» What to produce: Scan the data and please report how many lines include the word "below". Leave out everything but the number.

» Listed entries:

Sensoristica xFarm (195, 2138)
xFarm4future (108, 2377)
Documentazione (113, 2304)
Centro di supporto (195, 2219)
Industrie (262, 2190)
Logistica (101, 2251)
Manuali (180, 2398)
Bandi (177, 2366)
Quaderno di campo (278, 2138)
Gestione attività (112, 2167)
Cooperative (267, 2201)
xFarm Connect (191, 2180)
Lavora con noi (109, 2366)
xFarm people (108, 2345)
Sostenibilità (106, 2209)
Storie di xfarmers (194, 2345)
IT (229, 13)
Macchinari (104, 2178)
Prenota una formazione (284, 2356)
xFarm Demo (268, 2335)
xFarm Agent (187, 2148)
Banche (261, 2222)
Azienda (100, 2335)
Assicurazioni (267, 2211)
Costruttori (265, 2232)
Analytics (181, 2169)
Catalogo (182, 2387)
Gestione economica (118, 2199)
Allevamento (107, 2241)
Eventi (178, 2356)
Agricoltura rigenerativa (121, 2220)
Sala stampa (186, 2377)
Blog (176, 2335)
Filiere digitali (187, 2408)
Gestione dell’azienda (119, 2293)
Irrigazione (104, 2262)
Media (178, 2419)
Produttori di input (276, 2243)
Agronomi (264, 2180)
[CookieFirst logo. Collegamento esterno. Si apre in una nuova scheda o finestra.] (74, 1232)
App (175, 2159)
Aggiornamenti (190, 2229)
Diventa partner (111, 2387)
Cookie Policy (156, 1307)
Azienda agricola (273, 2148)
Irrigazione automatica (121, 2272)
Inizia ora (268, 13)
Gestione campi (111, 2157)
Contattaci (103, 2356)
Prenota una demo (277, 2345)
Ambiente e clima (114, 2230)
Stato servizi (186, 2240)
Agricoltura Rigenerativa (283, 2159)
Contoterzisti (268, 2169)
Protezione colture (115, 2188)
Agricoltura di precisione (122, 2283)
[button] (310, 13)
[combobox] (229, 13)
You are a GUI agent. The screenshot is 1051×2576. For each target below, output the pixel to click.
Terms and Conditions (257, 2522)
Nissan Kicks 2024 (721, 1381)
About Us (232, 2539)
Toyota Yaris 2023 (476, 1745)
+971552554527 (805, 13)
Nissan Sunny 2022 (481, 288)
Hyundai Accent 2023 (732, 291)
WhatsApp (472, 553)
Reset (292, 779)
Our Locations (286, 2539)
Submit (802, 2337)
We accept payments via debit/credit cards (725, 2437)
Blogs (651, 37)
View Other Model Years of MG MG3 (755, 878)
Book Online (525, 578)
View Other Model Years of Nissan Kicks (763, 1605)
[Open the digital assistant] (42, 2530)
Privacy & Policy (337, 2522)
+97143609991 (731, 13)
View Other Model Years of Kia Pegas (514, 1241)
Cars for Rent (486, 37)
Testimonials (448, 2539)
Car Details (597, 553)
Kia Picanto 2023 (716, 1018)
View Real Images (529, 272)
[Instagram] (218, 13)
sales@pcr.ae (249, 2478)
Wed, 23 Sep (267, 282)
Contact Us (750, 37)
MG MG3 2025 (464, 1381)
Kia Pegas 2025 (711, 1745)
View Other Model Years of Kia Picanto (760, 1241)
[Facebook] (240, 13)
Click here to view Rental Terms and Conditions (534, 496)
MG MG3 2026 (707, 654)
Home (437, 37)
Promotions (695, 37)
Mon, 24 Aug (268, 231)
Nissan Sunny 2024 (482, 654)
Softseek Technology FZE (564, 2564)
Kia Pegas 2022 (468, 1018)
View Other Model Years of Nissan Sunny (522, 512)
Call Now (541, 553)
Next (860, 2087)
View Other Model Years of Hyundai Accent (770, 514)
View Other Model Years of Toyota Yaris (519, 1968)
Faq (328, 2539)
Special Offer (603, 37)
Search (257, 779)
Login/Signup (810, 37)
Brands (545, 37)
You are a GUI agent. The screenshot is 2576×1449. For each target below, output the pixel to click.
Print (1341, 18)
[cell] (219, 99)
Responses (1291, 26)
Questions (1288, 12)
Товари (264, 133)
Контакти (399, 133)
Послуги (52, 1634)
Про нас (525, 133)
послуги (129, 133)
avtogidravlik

» Answer section: 2